This serializes to 46 bytes, which we round up to 48 bytes (BLOCK_CONTEXT_SLOT_SIZE_BYTES).

In a single-context-slot world, on_disk_hash is not necessary: we use it to decide which context slot is valid on dirty startup, but that would no longer be in question.

Additionally, storing both hash and encryption_context is unnecessary. If we have an encryption_context, then the upstairs needs to decrypt against it, and the decryption process will tell us whether the data is valid; checking the hash is just wasted work.

I propose reducing our context data to the following structure:

enum PackedBlockContext {
    None,
    Unencrypted(u64),
    Encrypted(EncryptionContext),
}

Using bincode, this serializes to 32 bytes (an auspicious value). This brings our per-block overhead for 512-byte blocks from 18.75% down to 6.25%.

+++++

REQUIRED TASKS:
1. In the text on block context storage, what is the per-block overhead for 512-byte blocks under the proposed structure?
2. Shorten the paragraph of the block context text that starts with "Additionally, storing both hash", keeping its main facts.
3. Continue the text on block context storage from its final sentence.

+++++

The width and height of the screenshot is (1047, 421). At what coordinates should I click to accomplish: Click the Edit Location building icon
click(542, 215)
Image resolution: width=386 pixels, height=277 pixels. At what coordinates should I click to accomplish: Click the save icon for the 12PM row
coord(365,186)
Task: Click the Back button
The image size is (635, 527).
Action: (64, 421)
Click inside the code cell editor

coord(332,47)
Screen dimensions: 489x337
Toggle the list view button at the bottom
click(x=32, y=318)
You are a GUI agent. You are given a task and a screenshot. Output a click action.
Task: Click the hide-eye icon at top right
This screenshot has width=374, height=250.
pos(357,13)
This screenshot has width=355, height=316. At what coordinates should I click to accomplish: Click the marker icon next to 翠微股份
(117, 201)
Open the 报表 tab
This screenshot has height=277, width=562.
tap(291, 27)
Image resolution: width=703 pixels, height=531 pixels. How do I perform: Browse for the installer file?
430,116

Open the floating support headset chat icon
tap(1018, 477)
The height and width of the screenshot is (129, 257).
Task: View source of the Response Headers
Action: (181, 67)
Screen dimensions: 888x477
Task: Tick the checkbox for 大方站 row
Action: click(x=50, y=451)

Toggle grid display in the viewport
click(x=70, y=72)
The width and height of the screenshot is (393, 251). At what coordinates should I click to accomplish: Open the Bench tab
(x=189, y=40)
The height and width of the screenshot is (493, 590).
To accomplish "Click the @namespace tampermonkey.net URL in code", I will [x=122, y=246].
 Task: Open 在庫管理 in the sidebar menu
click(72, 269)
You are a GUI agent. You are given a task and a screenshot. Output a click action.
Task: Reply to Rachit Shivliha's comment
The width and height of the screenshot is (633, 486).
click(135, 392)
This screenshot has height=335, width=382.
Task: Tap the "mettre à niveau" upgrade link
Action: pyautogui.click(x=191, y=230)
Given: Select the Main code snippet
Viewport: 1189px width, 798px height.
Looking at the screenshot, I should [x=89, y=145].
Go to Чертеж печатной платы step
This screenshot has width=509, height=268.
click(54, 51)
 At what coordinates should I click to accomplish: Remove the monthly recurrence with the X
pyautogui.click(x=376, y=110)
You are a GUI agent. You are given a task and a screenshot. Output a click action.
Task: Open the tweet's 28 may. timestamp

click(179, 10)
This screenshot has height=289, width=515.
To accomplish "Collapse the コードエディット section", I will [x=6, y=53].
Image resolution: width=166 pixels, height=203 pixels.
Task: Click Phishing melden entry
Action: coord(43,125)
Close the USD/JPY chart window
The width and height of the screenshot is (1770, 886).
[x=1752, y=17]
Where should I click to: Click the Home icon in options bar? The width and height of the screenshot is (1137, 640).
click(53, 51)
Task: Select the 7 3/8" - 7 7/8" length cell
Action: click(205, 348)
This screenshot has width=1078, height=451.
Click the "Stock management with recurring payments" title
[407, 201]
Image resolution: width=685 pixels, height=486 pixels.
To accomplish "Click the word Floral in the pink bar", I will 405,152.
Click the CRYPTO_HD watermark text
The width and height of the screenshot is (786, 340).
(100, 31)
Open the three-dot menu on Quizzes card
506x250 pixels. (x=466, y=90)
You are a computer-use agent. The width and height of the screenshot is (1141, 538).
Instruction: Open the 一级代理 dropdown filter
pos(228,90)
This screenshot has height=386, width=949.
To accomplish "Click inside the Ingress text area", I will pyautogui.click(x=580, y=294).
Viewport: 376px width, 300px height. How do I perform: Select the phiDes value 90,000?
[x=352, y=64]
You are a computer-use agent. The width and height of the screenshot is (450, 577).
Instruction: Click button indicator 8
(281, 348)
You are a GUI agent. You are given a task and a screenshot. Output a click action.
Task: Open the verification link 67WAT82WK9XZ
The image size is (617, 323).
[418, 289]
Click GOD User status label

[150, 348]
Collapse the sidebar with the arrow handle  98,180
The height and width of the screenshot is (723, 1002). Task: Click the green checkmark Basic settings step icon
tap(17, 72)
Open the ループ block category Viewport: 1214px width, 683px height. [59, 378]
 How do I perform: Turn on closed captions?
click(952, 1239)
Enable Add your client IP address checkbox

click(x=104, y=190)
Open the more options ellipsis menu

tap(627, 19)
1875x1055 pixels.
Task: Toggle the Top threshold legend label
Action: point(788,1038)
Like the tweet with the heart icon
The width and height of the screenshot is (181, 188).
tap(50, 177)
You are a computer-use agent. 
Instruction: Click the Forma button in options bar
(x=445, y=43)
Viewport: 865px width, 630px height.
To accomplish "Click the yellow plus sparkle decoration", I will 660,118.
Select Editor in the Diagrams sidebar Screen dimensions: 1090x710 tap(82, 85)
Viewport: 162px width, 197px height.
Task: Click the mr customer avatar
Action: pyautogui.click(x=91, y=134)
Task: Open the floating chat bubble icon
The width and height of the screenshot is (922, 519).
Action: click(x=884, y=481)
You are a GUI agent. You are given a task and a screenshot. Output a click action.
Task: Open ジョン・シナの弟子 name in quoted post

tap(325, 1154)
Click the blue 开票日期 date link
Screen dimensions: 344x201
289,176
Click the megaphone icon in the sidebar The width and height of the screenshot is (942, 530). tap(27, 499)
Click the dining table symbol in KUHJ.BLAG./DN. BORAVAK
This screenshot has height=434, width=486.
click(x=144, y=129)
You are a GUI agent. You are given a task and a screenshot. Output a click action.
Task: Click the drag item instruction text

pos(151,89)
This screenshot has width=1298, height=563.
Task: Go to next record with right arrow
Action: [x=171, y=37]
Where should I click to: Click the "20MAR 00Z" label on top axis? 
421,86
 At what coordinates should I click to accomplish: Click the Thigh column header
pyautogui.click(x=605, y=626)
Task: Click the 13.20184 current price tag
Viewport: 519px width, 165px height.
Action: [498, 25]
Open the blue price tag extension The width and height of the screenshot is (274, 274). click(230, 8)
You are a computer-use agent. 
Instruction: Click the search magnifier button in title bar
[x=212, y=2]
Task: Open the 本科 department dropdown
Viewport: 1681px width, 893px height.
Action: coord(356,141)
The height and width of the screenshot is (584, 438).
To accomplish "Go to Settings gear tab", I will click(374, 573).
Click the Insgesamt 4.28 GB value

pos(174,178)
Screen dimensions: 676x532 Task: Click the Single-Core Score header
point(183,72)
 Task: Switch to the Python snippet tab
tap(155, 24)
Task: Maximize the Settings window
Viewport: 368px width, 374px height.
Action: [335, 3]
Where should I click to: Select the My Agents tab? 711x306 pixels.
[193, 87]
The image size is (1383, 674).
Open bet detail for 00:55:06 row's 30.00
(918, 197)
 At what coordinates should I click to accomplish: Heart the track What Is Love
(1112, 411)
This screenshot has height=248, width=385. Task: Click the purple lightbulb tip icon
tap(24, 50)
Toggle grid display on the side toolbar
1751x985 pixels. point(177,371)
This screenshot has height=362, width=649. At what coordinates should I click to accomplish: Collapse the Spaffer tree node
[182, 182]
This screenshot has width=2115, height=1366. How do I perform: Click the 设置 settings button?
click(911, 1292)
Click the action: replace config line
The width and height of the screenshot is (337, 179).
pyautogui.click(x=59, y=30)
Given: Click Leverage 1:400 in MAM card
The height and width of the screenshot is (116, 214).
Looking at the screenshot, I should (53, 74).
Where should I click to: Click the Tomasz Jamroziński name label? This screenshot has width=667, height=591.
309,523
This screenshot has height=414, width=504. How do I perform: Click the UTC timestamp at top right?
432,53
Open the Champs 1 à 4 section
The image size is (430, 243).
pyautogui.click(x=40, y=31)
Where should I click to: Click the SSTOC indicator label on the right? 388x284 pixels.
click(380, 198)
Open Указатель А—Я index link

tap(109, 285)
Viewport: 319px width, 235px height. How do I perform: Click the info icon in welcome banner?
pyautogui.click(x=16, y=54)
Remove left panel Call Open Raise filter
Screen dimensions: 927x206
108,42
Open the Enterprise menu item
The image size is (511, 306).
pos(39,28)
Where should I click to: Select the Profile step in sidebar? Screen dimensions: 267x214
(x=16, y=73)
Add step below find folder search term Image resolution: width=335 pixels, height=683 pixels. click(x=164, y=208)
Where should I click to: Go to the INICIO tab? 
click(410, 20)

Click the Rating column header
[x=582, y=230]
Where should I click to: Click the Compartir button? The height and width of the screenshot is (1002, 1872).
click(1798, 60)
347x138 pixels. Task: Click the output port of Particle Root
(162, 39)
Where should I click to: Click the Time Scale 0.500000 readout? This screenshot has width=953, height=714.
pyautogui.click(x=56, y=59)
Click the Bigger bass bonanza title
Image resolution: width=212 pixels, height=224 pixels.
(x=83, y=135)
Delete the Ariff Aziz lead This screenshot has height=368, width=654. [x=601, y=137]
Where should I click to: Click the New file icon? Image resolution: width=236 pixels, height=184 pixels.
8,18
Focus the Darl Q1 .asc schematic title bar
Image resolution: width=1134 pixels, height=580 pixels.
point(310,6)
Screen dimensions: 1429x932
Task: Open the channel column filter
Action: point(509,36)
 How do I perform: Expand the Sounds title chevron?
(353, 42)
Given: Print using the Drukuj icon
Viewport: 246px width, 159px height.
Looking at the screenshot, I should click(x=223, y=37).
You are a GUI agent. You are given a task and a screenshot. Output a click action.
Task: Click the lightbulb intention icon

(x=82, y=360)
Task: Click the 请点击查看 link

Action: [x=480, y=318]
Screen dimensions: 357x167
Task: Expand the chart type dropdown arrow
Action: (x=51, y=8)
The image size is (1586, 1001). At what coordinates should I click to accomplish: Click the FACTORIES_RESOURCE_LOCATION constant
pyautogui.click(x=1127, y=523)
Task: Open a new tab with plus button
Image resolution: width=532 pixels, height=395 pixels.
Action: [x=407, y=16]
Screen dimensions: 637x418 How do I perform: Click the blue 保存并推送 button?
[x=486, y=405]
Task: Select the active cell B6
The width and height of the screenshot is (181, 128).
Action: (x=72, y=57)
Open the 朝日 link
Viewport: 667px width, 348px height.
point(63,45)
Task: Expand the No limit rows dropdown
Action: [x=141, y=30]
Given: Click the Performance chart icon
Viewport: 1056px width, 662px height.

+++++

EXPECTED ANSWERS:
1. 6.25%.

2. Keeping both the hash and the encryption_context is redundant: when an encryption_context exists, the upstairs must decrypt against it, and decryption already shows whether the data is valid, so checking the hash wastes work.

3.
Warning
Removing on_disk_hash means that the Downstairs can no longer check block integrity (for encrypted data). We were already only doing that check if the file was dirty, and are trusting many other properties of ZFS, so I think that trusting ZFS’s checksums is reasonable.

Message format compatibility

For encrypted blocks, the new format does not store a hash. The current ReadResponseHeader implementation expects a hash for every block, so we would either need to change the header or reply with a dummy hash. I would recommend changing the header: we’re still updating the entire rack simultaneously, so we don’t need to worry about message compatibility.

Optional: pre-packing messages

Right now, we send writes with the Message::Write variant.

enum Message {
    // ...
    Write {
        header: WriteHeader,
        data: bytes::Bytes,
    },
}

pub struct WriteHeader {
    pub upstairs_id: Uuid,
    pub session_id: Uuid,
    pub job_id: JobId,
    pub dependencies: Vec<JobId>,
    pub blocks: Vec<WriteBlockMetadata>,
}

pub struct WriteBlockMetadata {
    pub eid: ExtentId,
    pub offset: Block,
    pub block_context: BlockContext,
}

Note that the block contexts are separate from the raw data.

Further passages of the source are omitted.